The entries below are to be repeated exactly, with the pictures left out.

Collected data
::::

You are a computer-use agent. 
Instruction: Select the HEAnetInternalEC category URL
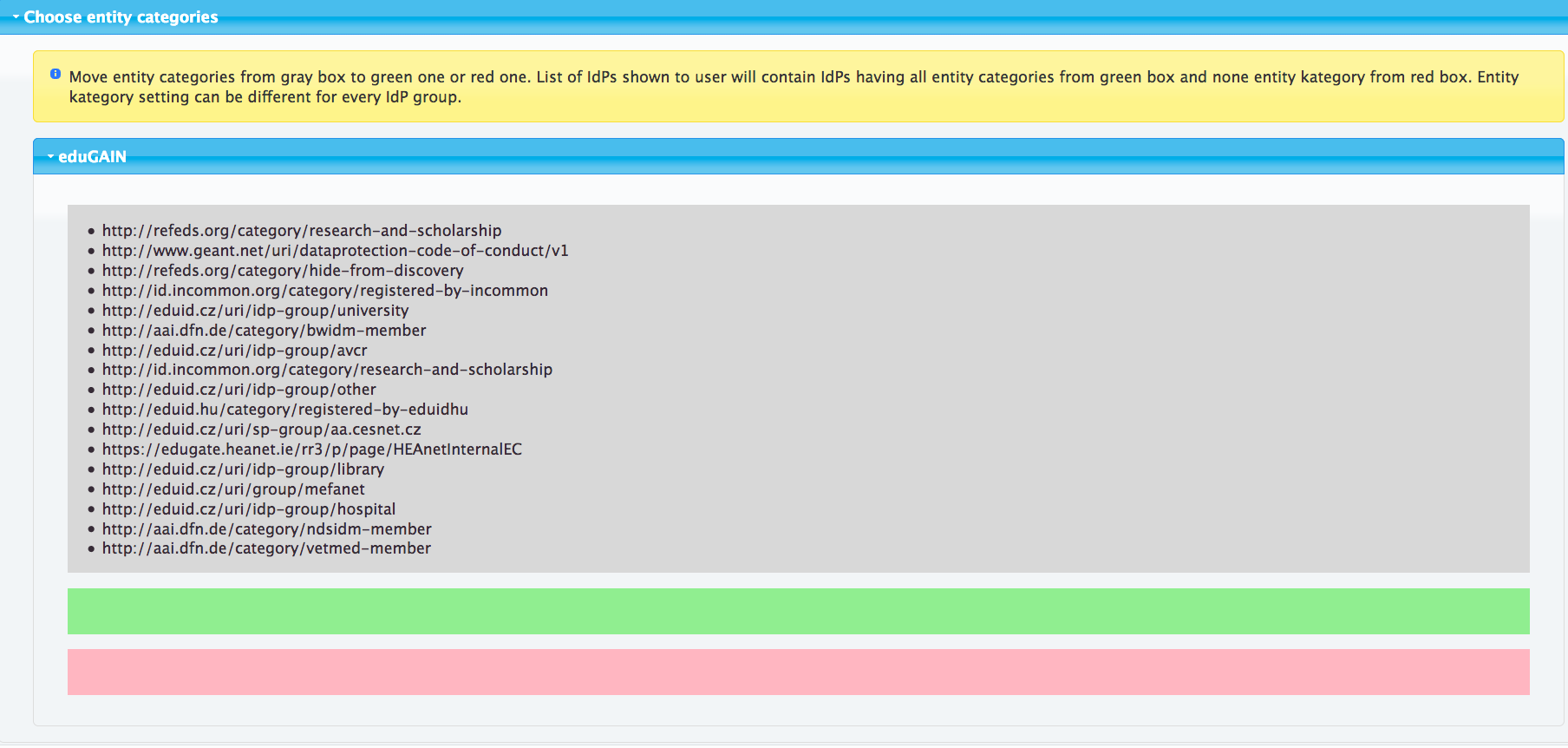coord(311,449)
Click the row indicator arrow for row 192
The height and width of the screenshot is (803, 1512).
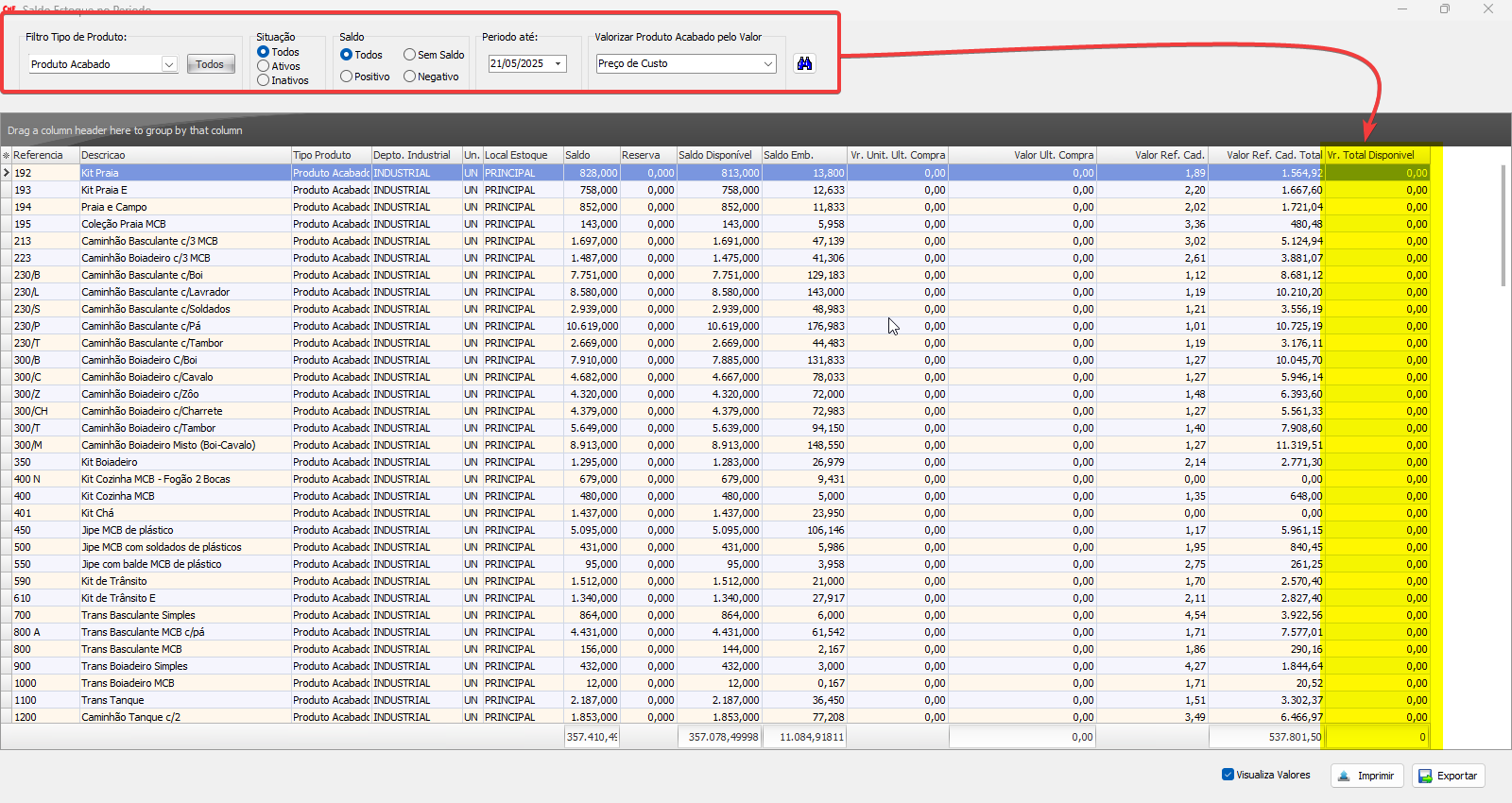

::::

ANSWER SPACE >>
You are a computer-use agent. 
Instruction: Select the HEAnetInternalEC category URL
coord(311,449)
Click the row indicator arrow for row 192
The height and width of the screenshot is (803, 1512).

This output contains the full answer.